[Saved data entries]
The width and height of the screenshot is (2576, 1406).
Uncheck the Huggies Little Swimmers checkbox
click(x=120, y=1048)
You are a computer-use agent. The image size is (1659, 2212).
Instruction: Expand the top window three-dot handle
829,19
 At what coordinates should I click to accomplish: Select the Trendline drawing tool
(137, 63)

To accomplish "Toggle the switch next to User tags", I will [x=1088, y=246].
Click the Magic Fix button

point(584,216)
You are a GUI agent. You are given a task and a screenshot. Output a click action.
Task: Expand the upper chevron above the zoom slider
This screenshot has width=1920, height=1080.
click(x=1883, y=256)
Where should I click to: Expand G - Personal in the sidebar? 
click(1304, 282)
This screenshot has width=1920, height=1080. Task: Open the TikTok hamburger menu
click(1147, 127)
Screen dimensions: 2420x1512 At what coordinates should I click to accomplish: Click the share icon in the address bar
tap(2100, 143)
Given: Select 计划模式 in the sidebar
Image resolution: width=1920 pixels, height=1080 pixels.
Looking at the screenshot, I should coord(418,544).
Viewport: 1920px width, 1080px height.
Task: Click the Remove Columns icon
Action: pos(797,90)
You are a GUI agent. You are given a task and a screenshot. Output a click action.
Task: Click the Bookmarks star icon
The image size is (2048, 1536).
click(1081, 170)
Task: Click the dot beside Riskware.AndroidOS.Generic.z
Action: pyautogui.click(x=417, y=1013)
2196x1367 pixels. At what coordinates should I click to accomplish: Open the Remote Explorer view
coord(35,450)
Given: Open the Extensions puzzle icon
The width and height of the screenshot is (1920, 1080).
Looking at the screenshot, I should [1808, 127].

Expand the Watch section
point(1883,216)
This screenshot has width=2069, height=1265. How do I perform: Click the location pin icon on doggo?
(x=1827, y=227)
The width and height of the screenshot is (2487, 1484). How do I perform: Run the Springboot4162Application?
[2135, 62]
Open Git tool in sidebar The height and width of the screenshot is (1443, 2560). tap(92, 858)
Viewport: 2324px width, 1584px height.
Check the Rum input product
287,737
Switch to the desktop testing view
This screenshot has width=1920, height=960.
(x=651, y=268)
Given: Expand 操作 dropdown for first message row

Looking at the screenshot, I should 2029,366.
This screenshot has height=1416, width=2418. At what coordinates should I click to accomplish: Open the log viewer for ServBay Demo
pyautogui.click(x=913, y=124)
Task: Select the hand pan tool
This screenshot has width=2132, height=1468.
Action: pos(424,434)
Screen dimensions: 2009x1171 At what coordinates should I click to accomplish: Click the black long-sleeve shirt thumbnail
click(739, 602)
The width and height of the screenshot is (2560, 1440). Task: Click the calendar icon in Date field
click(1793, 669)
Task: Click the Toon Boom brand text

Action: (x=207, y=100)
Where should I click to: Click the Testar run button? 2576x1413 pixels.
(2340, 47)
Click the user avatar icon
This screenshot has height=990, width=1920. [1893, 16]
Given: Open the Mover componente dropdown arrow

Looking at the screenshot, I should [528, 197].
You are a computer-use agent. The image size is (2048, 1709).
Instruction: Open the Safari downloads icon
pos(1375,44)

__Your goal__
Would you please return all lines of the data that include the word "agent"?

__Response area__
You are a computer-use agent. The image size is (1659, 2212).
You are a GUI agent. You are given a task and a screenshot. Output a click action.
You are a GUI agent. You are given a task and a screenshot. Output a click action.
You are a computer-use agent. The image size is (2048, 1709).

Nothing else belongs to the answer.